Whether it’s missing graduation, or just hanging out with friends, there’s a lot for kids to be angry about right now.
- What is anger?
- Why do we experience it?
- And what can we do to manage it?
Anger is what psychologists call a «universal emotion» because its cardinal features are common across all human cultures.
As psychologist Paul Ekman puts it, the primary message of anger is: «Get out of my way!»
When I feel anger—that red-hot, jaw-clenching emotion I’m particularly bad at managing—it is because I believe my rights have been violated. There is typically a sense of frustration: I was on a beeline toward a goal and now I’m being blocked. And also unfairness: Someone or something is to blame for my frustration, and what’s more, they’re wrong.
Like all emotions, anger serves a purpose. It can motivate us to stand up for ourselves—and others—against bullies and despots. But anger can also get out of hand. When I lose my temper with my husband or kids, for example, I end up saying things that are hurtful. And in the current pandemic, the ultimate enemy is a virus that, while blameworthy, isn’t going to change course simply because we yell, scream, and stomp our feet.
How to deal with anger?
If you sense that your students are feeling anger, listen empathically. You, too, are surely angry about some aspect of the current situation, and it may help them to know that anger is a normal human response to what’s going on right now.
Next, help your students manage their anger.

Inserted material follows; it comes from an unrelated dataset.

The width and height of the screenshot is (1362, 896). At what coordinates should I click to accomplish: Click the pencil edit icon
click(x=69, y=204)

One technique is to write about what’s goingon using third-person pronouns. For instance, you might give students an assignment writing about the things that are making them most angry right now from the perspective of a narrator telling a story of the Pandemic of 2020.

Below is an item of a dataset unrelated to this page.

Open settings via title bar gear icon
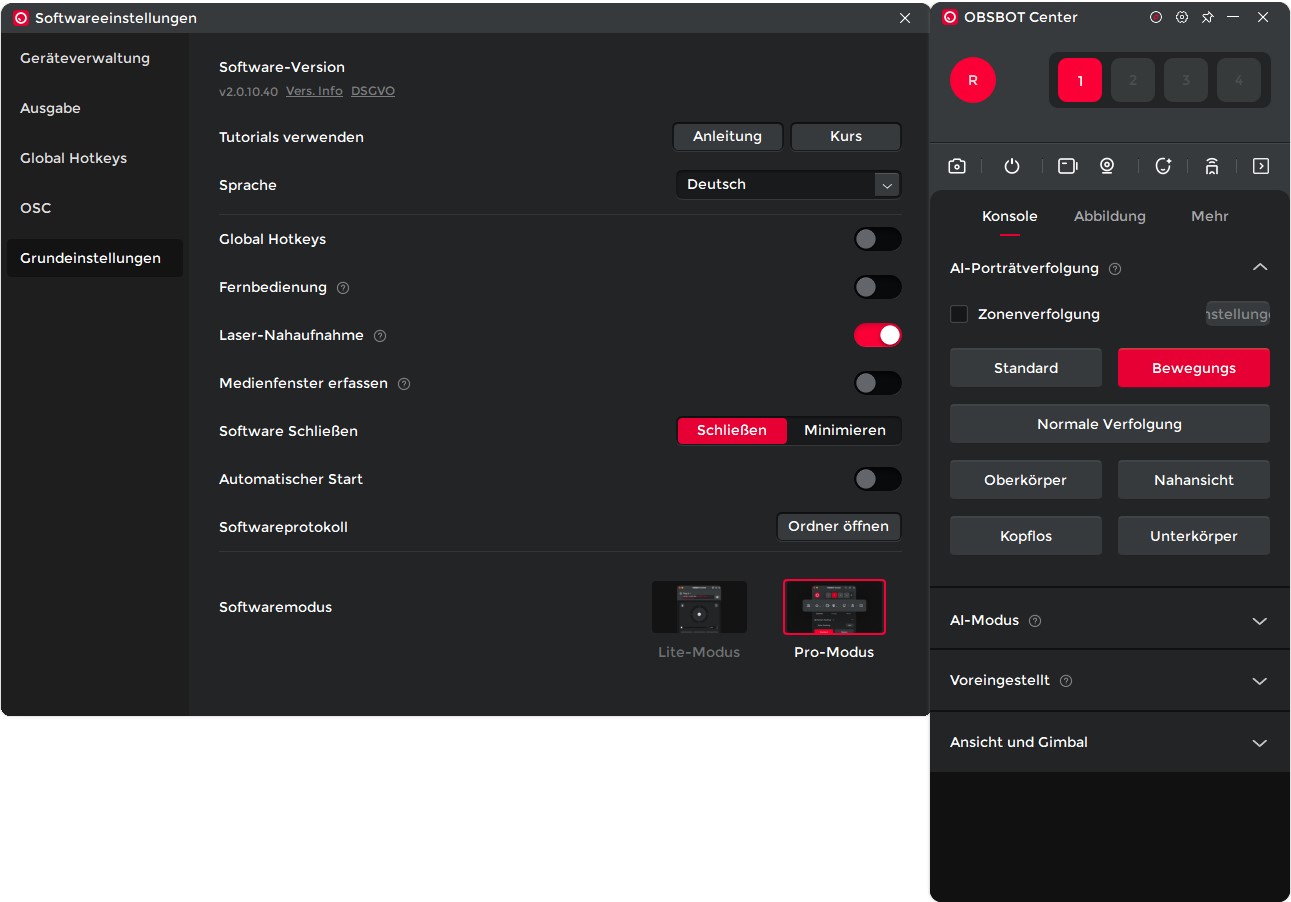This screenshot has height=902, width=1291. click(x=1182, y=18)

Research by psychologist Ethan Kross suggests that this shift in perspective diminishes anger by encouraging thoughtful reflection as opposed to rumination. This is not the last time in their lives that your students will experience anger.
The fact that they are experiencing anger at the same time and about the same things presents a golden opportunity to help them learn to understand and manage their emotions—now and long after the current crisis has passed.